GT Home : : Campus Maps : : GT Directory

Archive for category Uncategorized

[Resolved] Scratch filesystem issue

Posted by on Thursday, 20 February, 2020

[Update 2/20/20 4:40 PM]

Use of the scratch filesystem is restored. It appears that the automated migration task did run but could not keep up with the rate of scratch usage. We will monitor scratch for recurrence of this issue.

Please check any running jobs for errors and resubmit if necessary.

 

[Original message 2/20/20 4:30 PM]

Shortly before 4 PM, we noticed that PACE’s mounted GPFS scratch filesystem (~/scratch) is experiencing an issue that is preventing users from writing to their scratch directories. Any running jobs that write to scratch may experience failures due to write errors.

The scratch filesystem writes first to SSDs, and an automated task migrates data to another location when those drives near capacity. This task did not run as expected, prompting users to receive errors that scratch was full. We have manually begun the migration and will update the blog post when scratch is again available.

We apologize for this disruption. Please contact us at pace-support@oit.gatech.edu with any concerns.

[Resolved] Rich InfiniBand Switch Power Failure

Posted by on Wednesday, 19 February, 2020

This morning, we discovered a power failure in an InfiniBand switch in the Rich Datacenter that resulted in GPFS mount failure to a number of compute resources. Power was restored at 9:10am, and connectivity across the switch has been confirmed. However, prior to the fix, it is possible that jobs may have experienced problems (including failure to produce results or exiting with error) due to GPFS access time-outs. Please review the status of any jobs run recently by checking the output/error logs or, if still running, the timestamps of output files for any discrepancies. If an issue appears (e.g. previously successful code exceeded wallclock limit with no output or file creation occurred much later than the start of the job), please resubmit the job.

As always, if you have any questions or concerns, please contact pace-support@oit.gatech.edu.

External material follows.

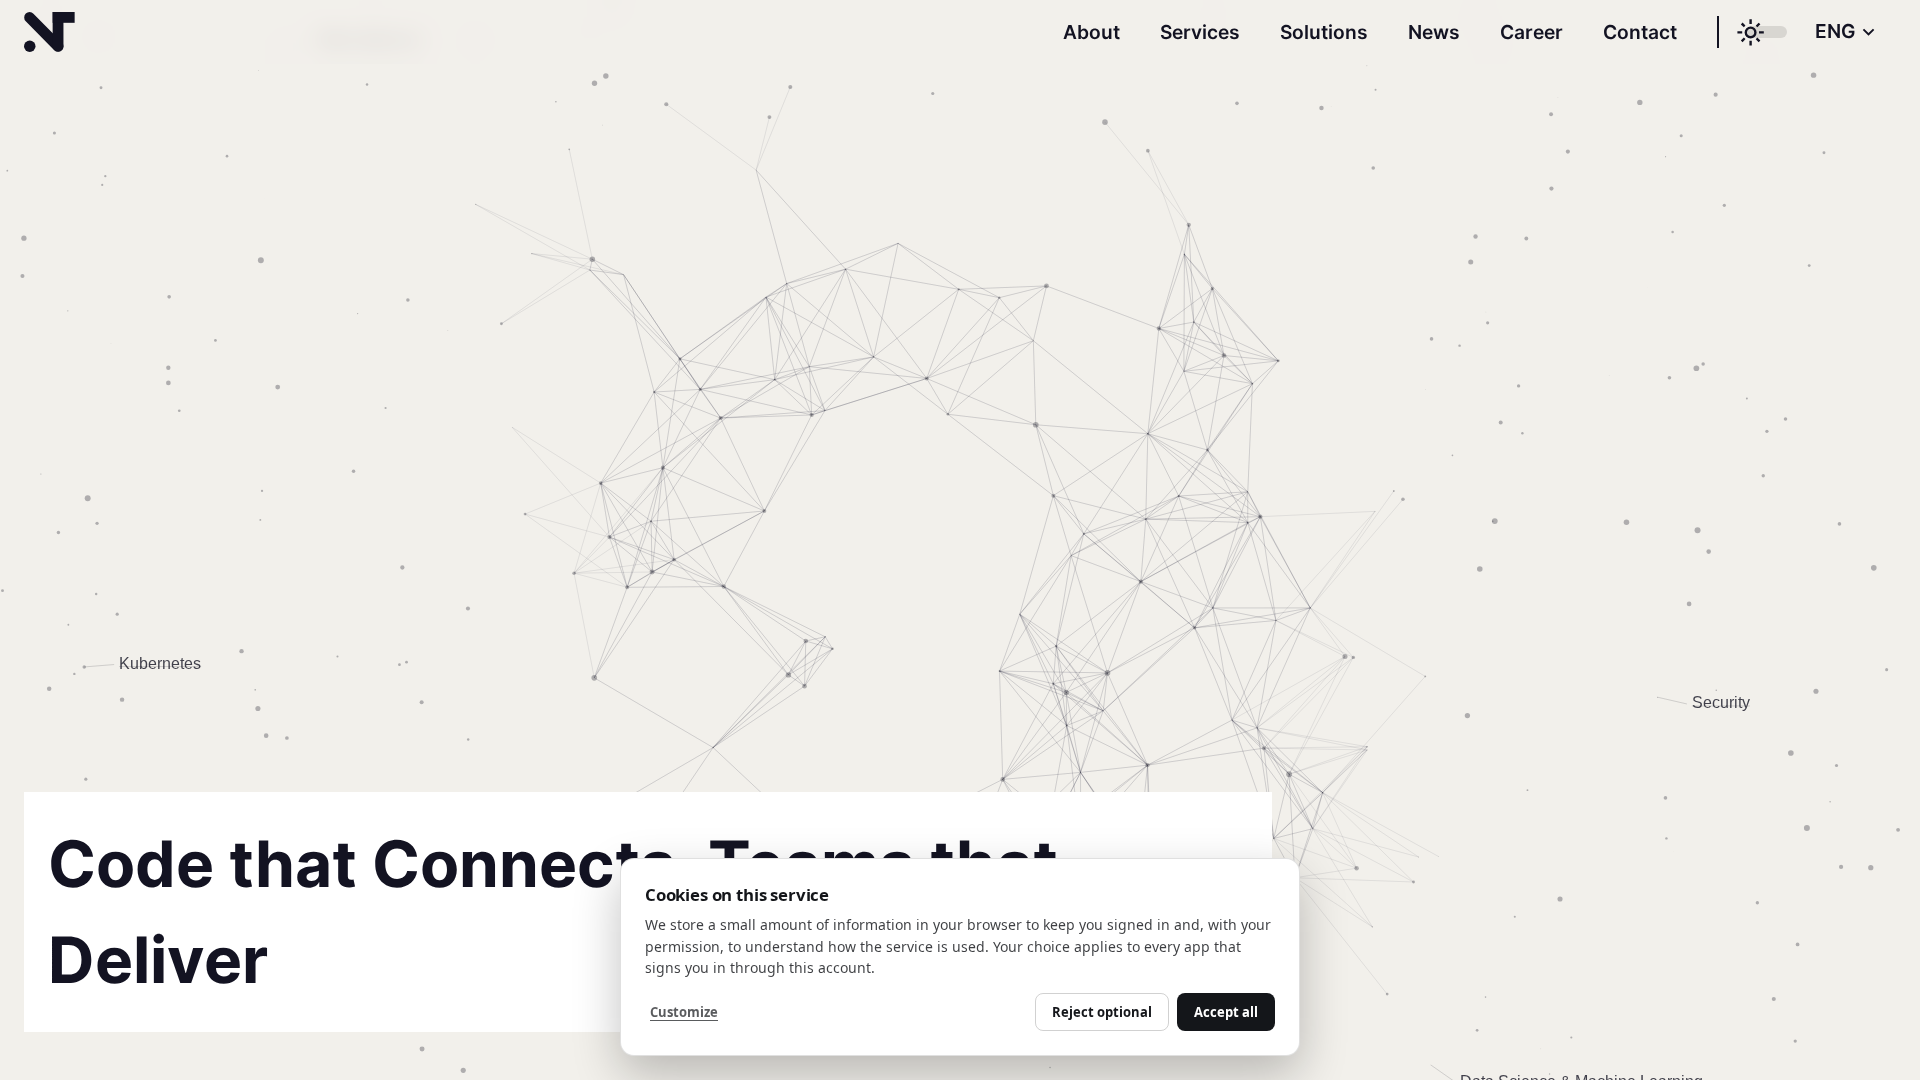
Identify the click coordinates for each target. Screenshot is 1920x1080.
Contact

RESOLVED [Hive and Testflight-CODA Clusters] Connectivity Issue to All CODA Resources

Posted by on Friday, 14 February, 2020

RESOLVED [1:44 PM]:

The network engineers report that they have fixed the issues and are continuing to monitor it, although the cause remains unknown. Jobs appear to have continued uninterrupted on the Hive and Testflight-CODA clusters, but we encourage users to verify.
https://status.gatech.edu/pages/incident/5be9af0e5638b904c2030699/5e46cb01fa0e5304bc04ecb5
Any residual issues should be reported to pace-support@oit.gatech.edu. Thank you.

UPDATE [11:33 AM]:

Georgia Tech IT is aware of the situation and is investigating as well:

Original Message:

Around 11:00 AM, we noticed that we could not connect to any resources housed in CODA, including the Hive and Testflight-CODA clusters. At this time, the source of the problem is being investigated, but access to these resources will experience problems. In theory, jobs on these clusters should continue to run. Further details will be provided as they become available.

As always, if you have any questions or concerns, please contact pace-support@oit.gatech.edu. Thank you.

PACE Maintenance – February 27-29

Posted by on Thursday, 13 February, 2020

We are preparing for PACE’s next maintenance days on February 27-29, 2020. This maintenance period is planned for three days starting on Thursday, February 27, and ending Saturday, February 29. However, Georgia Power will begin work to establish a Micro Grid power generation facility beginning on Thursday, and while work should complete within 48 hours, any delays may extend the maintenance outage for the Hive and Testflight-CODA clusters through Sunday instead; PACE clusters in Rich will not be impacted by any delays in Georgia Power’s work. Should any issues and resultant delays occur, users will be notified accordingly. As usual, jobs with long walltimes will be held by the scheduler to ensure that no active jobs will be running when systems are powered off. These jobs will be released as soon as the maintenance activities are complete. We are still finalizing planned activities for the maintenance period. Here is a current list:

ITEM REQUIRING USER ACTION:

  • None

ITEMS NOT REQUIRING USER ACTION:

  • RHEL7 clusters will receive critical patches.
  • Updates will be made to PACE databases and configurations.
  • [Hive, Testflight-CODA clusters] Power down all of the research hall for Georgia Power reconnections
  • [Hive cluster] Replace failed InfiniBand leaf on EDR switch
  • [Hive cluster] InfiniBand subnet managers will be reconfigured for better redundancy
  • [Hive and Testflight-CODA clusters] Lmod, the environment module system, will be updated to a newer version
  • [Hive cluster] Run OSU Benchmark test on idle resources
  • [GPFS and Lustre file systems] Apply latest maintenance releases and firmware updates

 

If you have any questions or concerns, please do not hesitate to contact us at pace-support@oit.gatech.edu .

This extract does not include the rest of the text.